◆ Problem details:
Count the lines of the records that contain the string "Click" with matching case, and give only that number.

◆ Data for locating words and elements:
######
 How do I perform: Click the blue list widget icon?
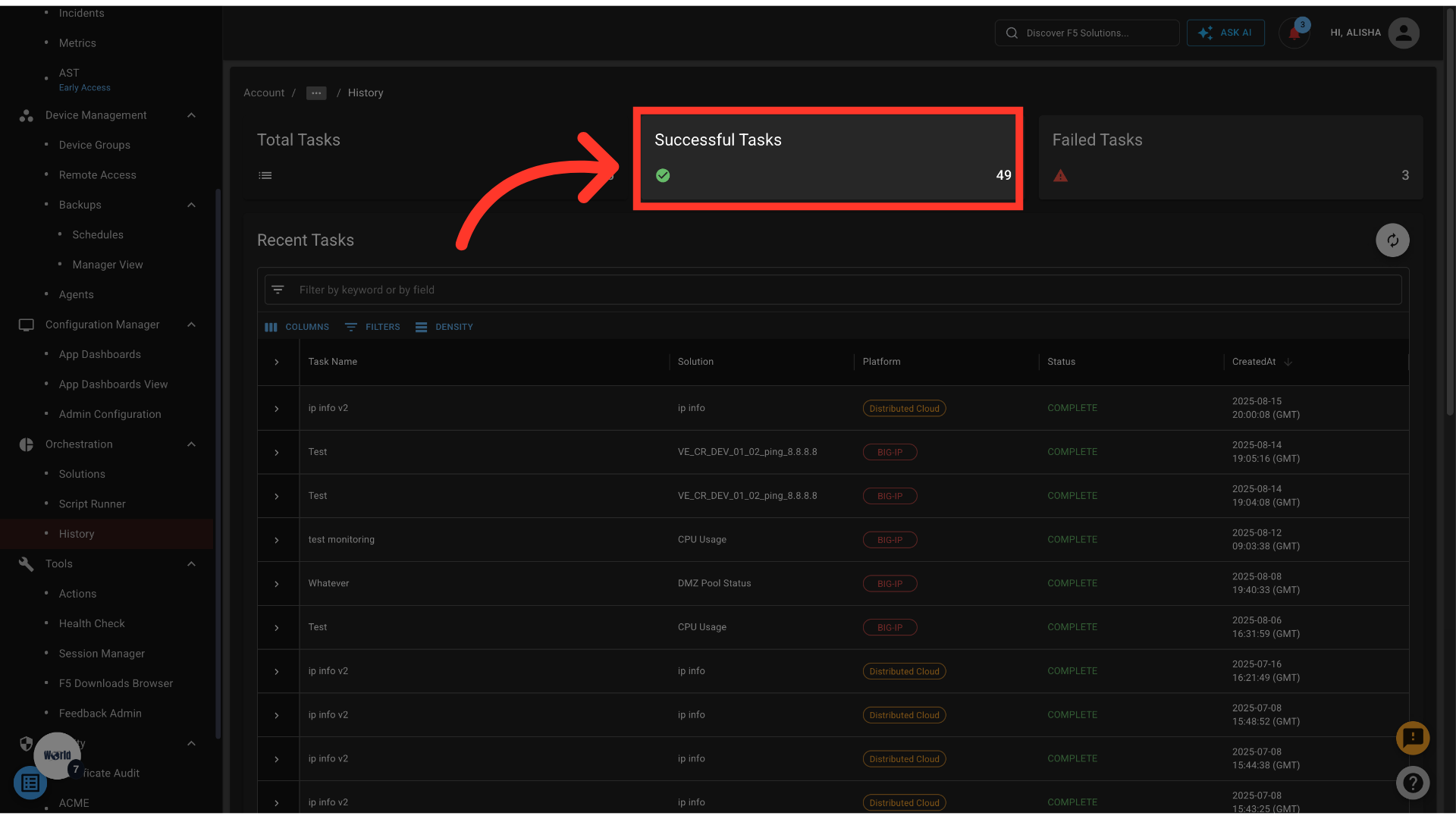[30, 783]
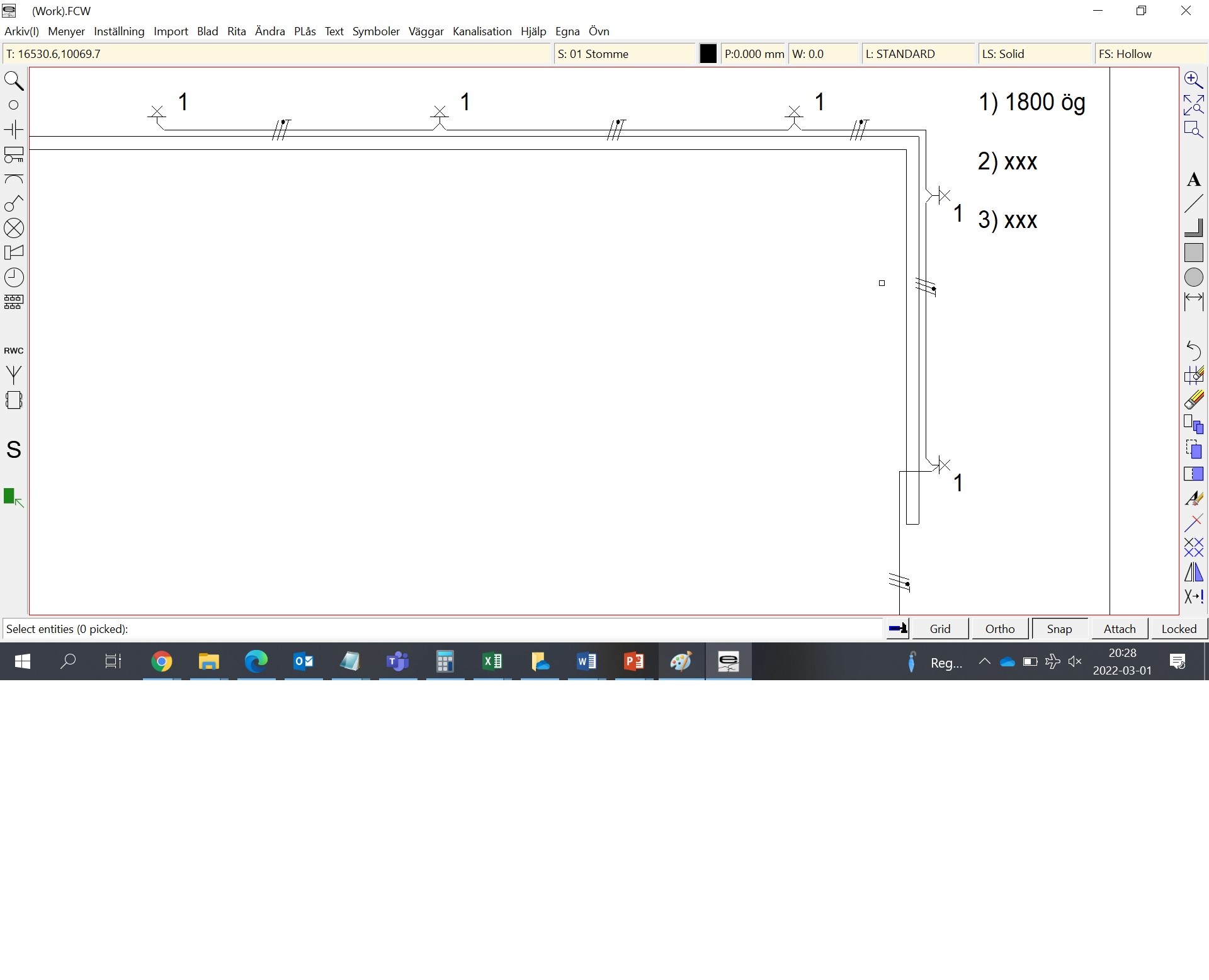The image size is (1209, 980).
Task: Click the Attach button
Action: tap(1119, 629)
######
◆ Complete output:
2